### Your instructions:
Print the entries exactly, everything from the line containing "The height and" down to the line containing "tap(666, 1124)".

======== Data entries ========

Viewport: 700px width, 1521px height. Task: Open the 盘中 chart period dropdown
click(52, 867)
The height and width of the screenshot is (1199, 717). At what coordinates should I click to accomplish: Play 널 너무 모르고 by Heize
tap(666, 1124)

========
======== Data entries ========

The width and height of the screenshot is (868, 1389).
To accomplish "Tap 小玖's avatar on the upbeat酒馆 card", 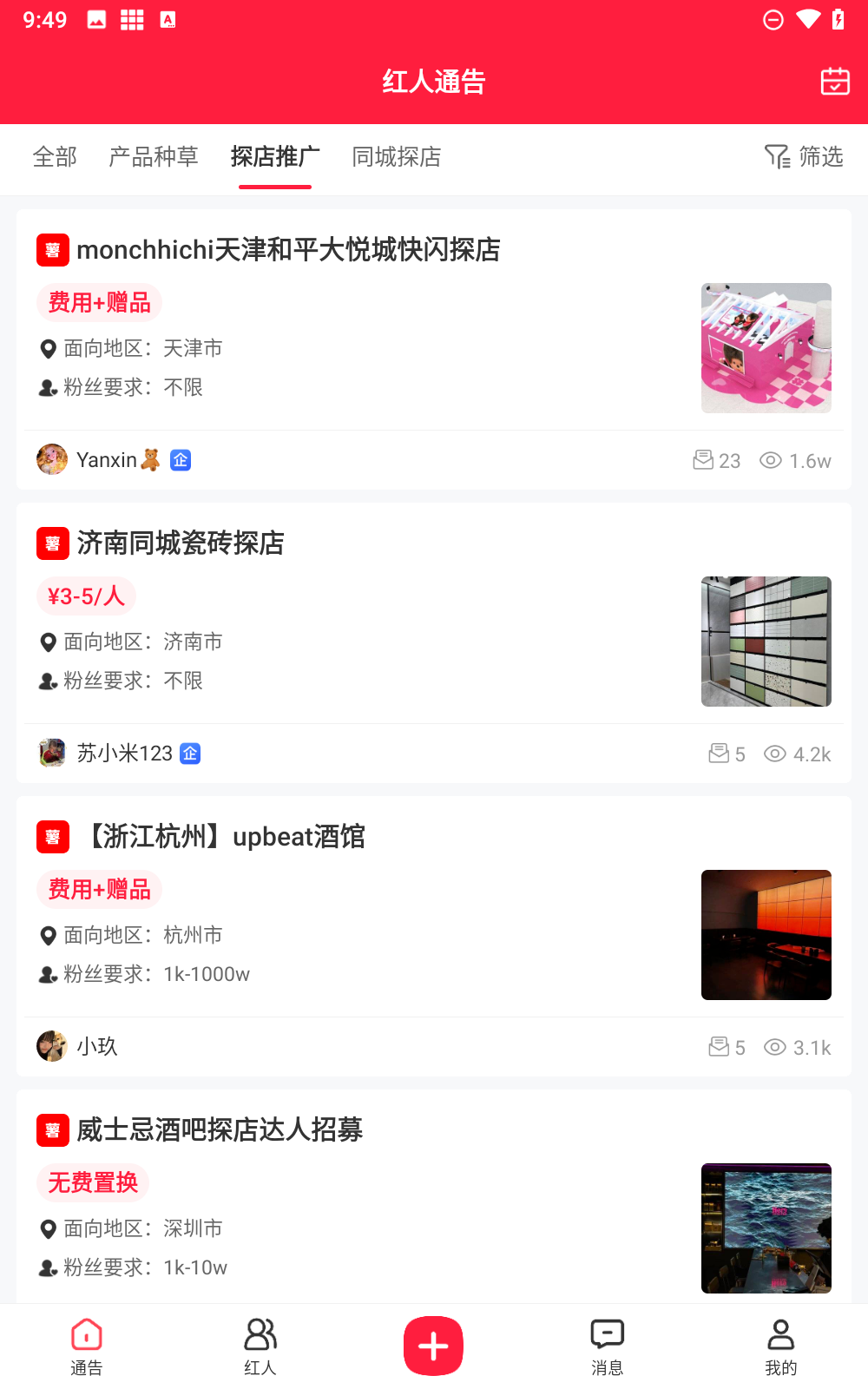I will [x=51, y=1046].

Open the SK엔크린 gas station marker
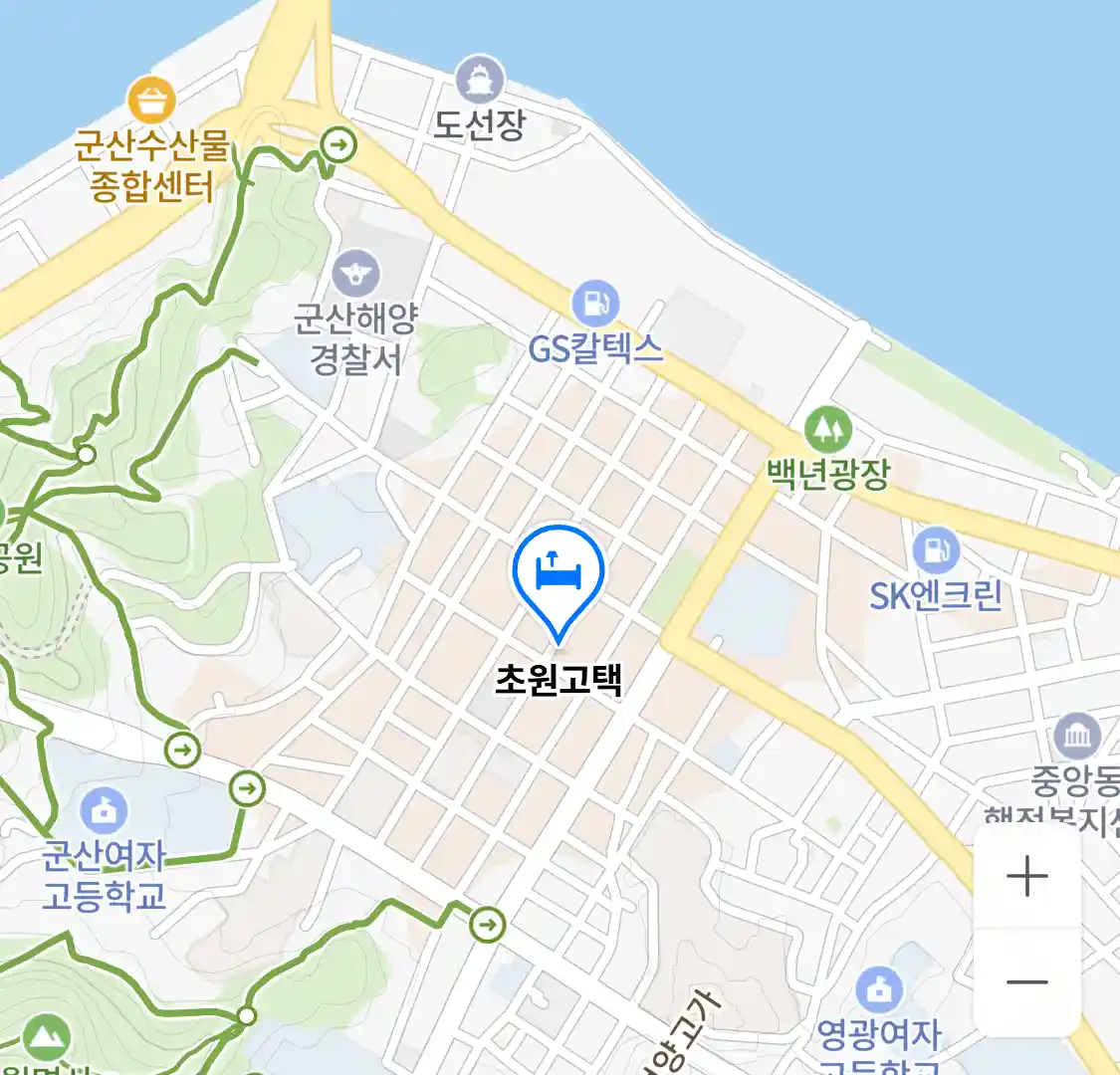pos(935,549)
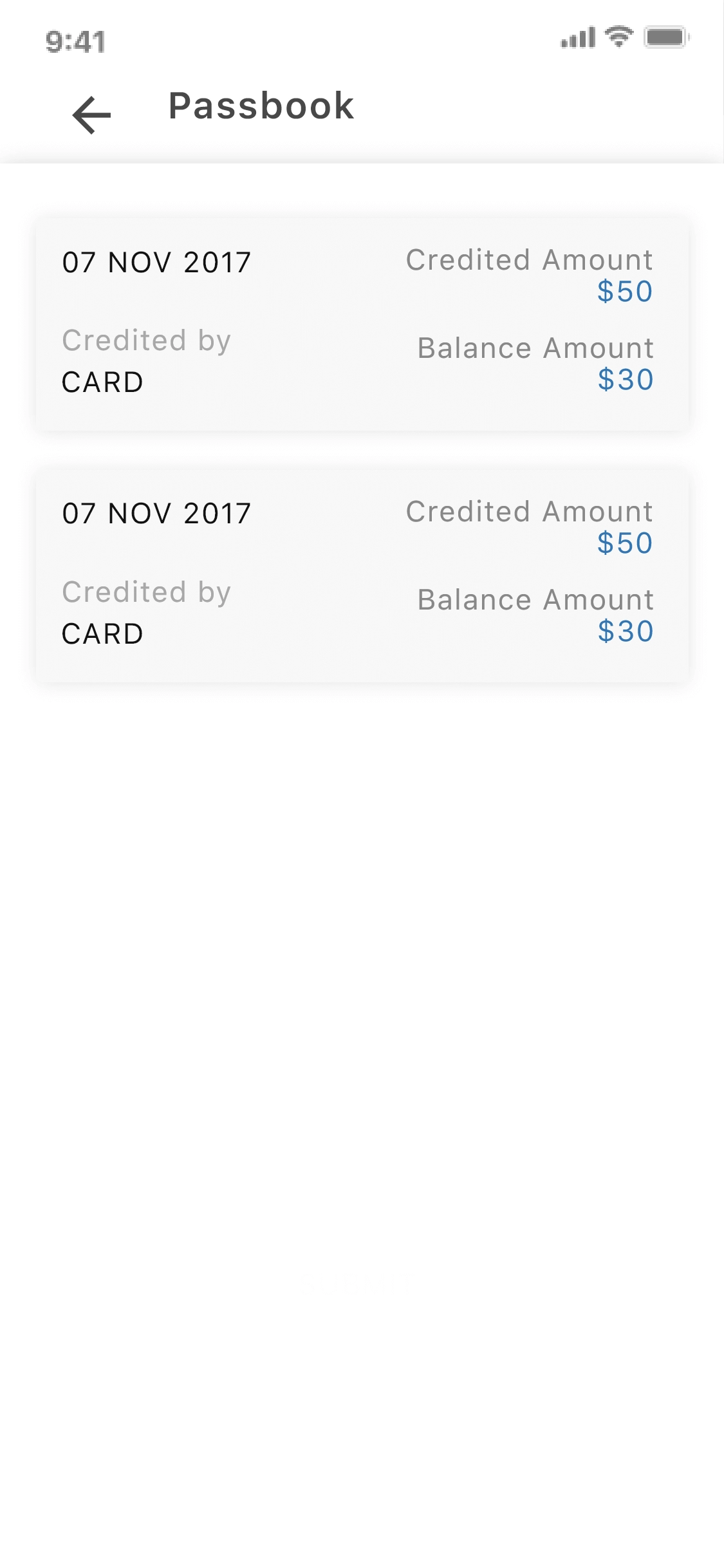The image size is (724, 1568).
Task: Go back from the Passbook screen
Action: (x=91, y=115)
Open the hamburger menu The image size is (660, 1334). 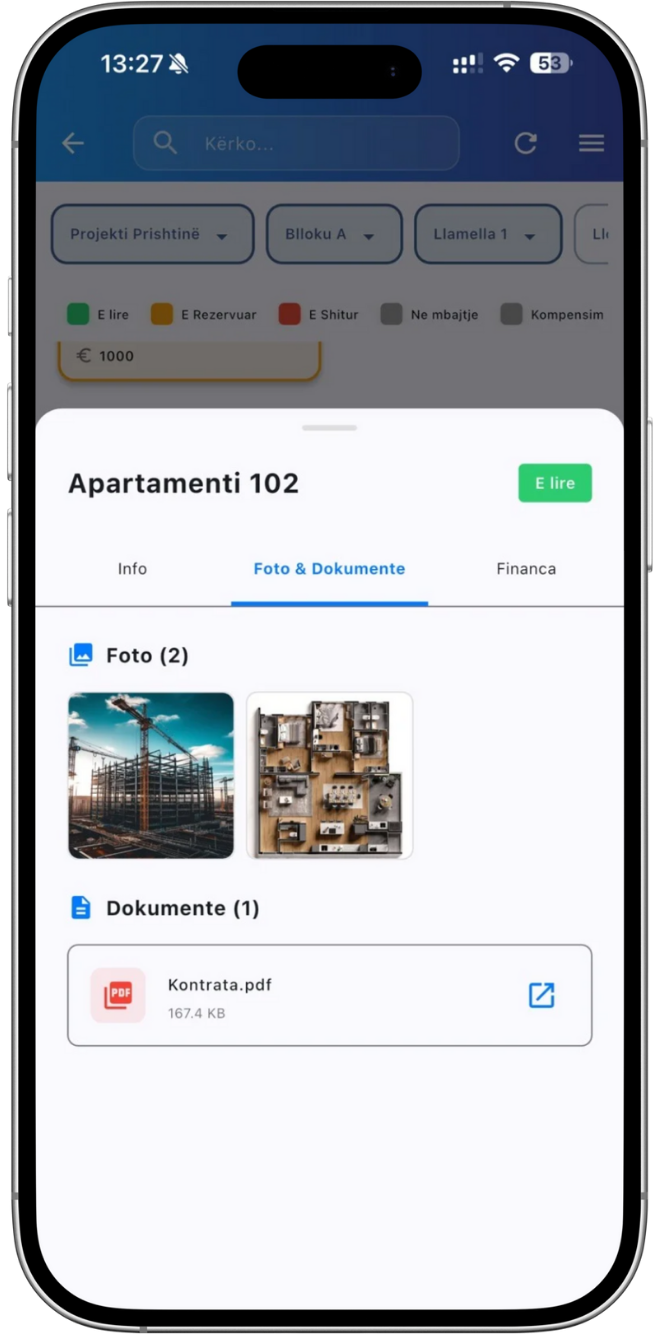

========

### Expected answer:
The height and width of the screenshot is (1199, 717). At what coordinates should I click to accomplish: Play 널 너무 모르고 by Heize
tap(666, 1124)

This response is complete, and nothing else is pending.